Mis à jour le 14 Novembre 2013
cout de l'absence de contrat de mariage

Le prix d’un contrat de mariage vous semble élevé ? Le montant de ce document avoisine en effet  les 400€, une somme non négligeable. Mais avez-vous pensé aux conséquences d’un régime matrimonial inadapté ? A l’impact financier que pourrait avoir une mauvaise décision si les événements prenaient une tournure inattendue ? Cela ne signifie pas qu’il faut impérativement passer par un contrat de mariage, le régime légal pouvant s’avérer parfaitement adapté à bien des unions. En revanche en cas d’erreur, le retour de bâton peut être très violent… Et cette économie initiale pourrait se transformer en une bien mauvaise opération… Dans cet article, nous vous présentons les conséquences que peuvent avoir le « non-choix » du contrat de mariage.
 

Combien coûte un contrat de mariage ?

Le prix du contrat de mariage est fixé par décret. Pour l’heure, son montant est établi à 392€. Quelque soit la ville dans laquelle vous vous trouvez en France, vous devrez payer plus ou moins ce prix là, du moins jusqu’au prochain décret. Le notaire ne compte pas ses heures, et peu importe le nombre de visites que vous lui rendrez (généralement 2 ou 3), le montant facturé sera identique.
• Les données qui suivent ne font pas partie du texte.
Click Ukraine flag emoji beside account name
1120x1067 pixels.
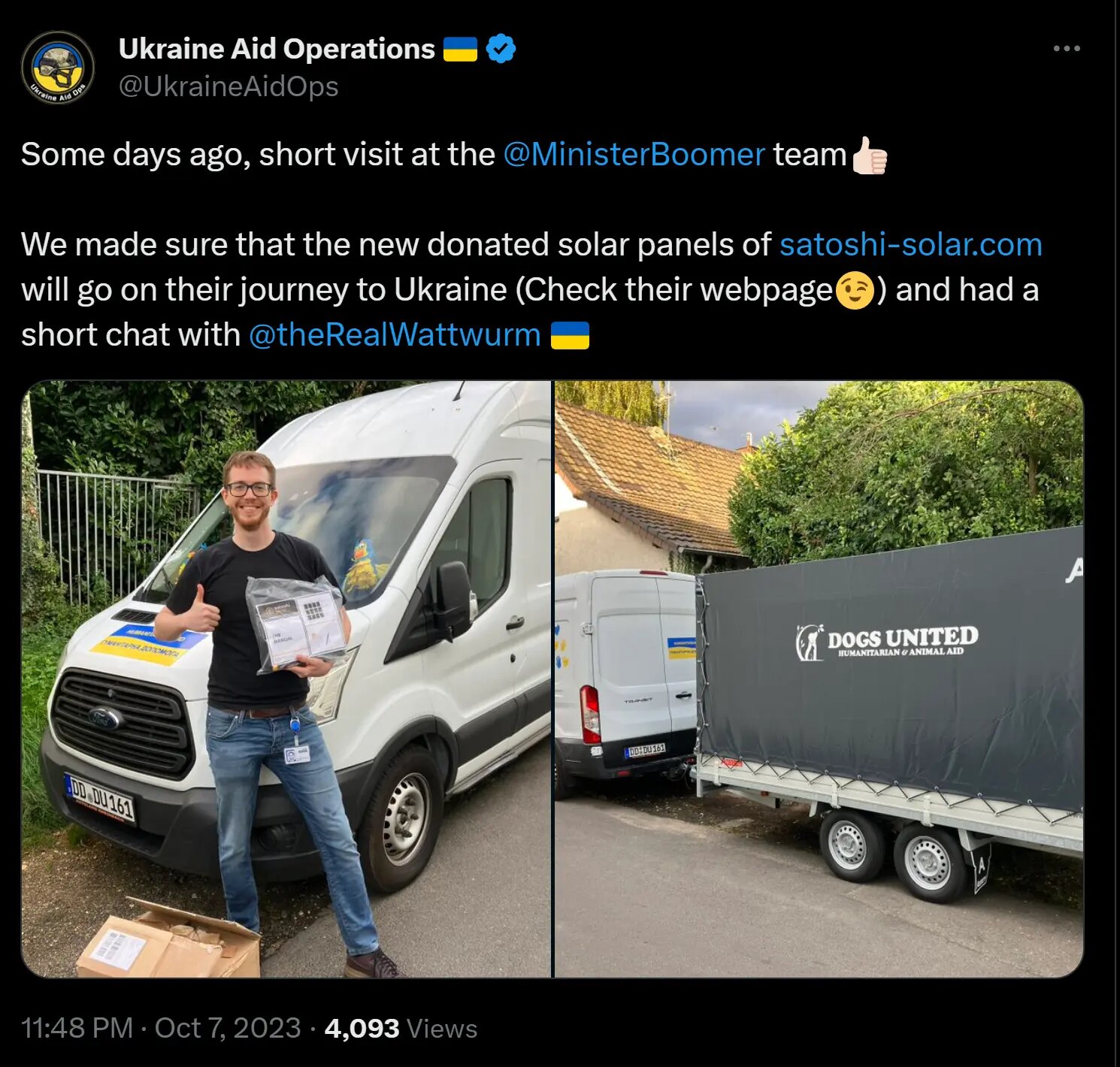(460, 49)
Les notaires sont des officiers d’état et ne peuvent déroger à cette règle.

Si vous choisissez d’opter pour tout autre régime matrimonial que le régime de la communauté réduite aux acquêts, qui est le régime légal attribué par défaut, vous devrez nécessairement opter pour un contrat de mariage. A vous de bien réfléchir à la façon dont vous souhaitez gérer votre patrimoine et plus globalement vos finances à deux. Si le régime légal apparaît inadapté à votre situation,  « l’investissement dans un contrat de mariage » peut s’avérer particulièrement judicieux, et vous éviter des mauvaises et onéreuses surprises…

 

L’absence de contrat de mariage pourrait vous coûter cher…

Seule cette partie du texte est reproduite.